Valor econômico, v.21, n.4996, 08/05/2020. Política, p. A7

 

AGU quer entregar vídeo editado de reunião

Luísa Martins

08/05/2020

 

 

A Advocacia-Geral da União (AGU) pediu ontem permissão ao Supremo Tribunal Federal (STF) para entregar apenas trechos da gravação da reunião em que o presidente Jair Bolsonaro teria ameaçado exonerar seu então ministro da Justiça e Segurança Pública, Sergio Moro.

O elemento de prova foi solicitado, na íntegra, pelo ministro Celso de Mello, relator do inquérito que investiga as declarações que Moro fez contra Bolsonaro em seu anúncio de demissão. Até o fechamento desta edição, o decano ainda não havia examinado o pedido da AGU.

Bolsonaro é suspeito de tentar interferir na autonomia da Polícia Federal (PF) ao trocar o diretor-geral da corporação para que pudesse ter acesso a relatórios de inteligência. O presidente teria expressado essa intenção em uma reunião no Palácio do Planalto, cuja gravação foi mencionada por Moro durante seu depoimento aos investigadores, no sábado.

Primeiramente, a AGU pediu para não entregar o vídeo, alegando que os temas discutidos incluem "assuntos potencialmente sensíveis e reservados de Estado, inclusive de Relações Exteriores, entre outros".

Mesmo antes de o relator decidir, o ministro José Levi peticionou mais uma vez, pedindo que as imagens a serem enviadas ao Supremo "se restrinja apenas e tão-somente a eventuais elementos que sejam objetos do presente inquérito".

Celso de Mello estava participando da sessão plenária do STF quando pediu ao presidente da Corte, ministro Dias Toffoli, licença para se ausentar, em razão de petição da AGU que precisava ser apreciada com urgência.

Na decisão original, o decano determinou que os elementos do vídeo não fossem "alterados, modificados ou, até mesmo, suprimidos". Agora, ele deve avaliar se reconsidera ou não esse posicionamento.

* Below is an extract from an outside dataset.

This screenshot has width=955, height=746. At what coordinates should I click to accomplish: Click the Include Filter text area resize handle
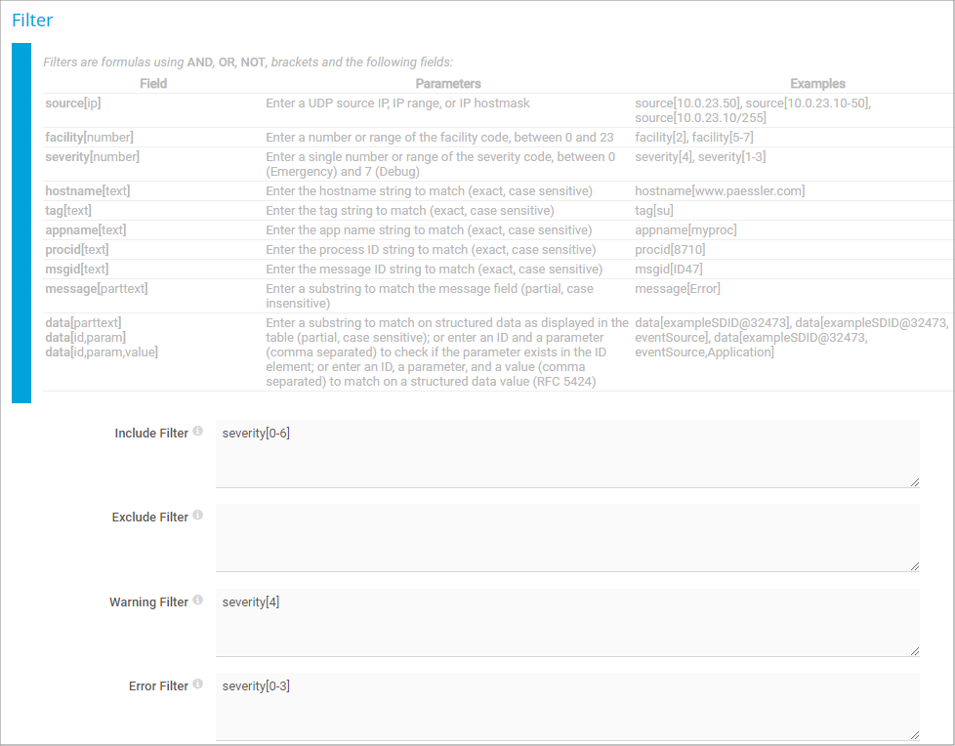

A defesa de Moro reforçou a necessidade de que o vídeo seja enviado sem manipulações. Em documento também ajuizado no STF, disse que as "colocações constrangedoras" do presidente da República não configuram "segredos de Estado".

Os advogados ponderaram que, caso Celso de Mello entenda haver algum tópico mais sensível na gravação, pode protegê-lo por meio da imposição de sigilo parcial ao conteúdo do vídeo.

"Destacar trechos que são ou não importantes para a investigação é tarefa que não pode ficar a cargo exclusivo do investigado, porque tal expediente não garante a integridade do elemento de prova fornecido, pois não examinado previamente tanto pelas autoridades responsáveis como pela própria defesa do requerente, igualmente interessada na apuração da verdade dos fatos", diz a defesa do ex-juiz.

De acordo com os advogados do ex-ministro, as falas de Bolsonaro no encontro foram "incisivas" no sentido de que ele buscava interferir nos trabalhos da corporação, tanto no âmbito nacional quanto na superintendência do Rio de Janeiro.

Na ocasião, o presidente também teria reclamado da falta de empenho da PF para investigar casos que lhe são pessoalmente caros: os supostos mandantes de Adélio Bispo, autor da facada que sofreu em 2017, e as falas dos porteiros que sugerem sua participação no assassinato da vereadora Marielle Franco, em 2018.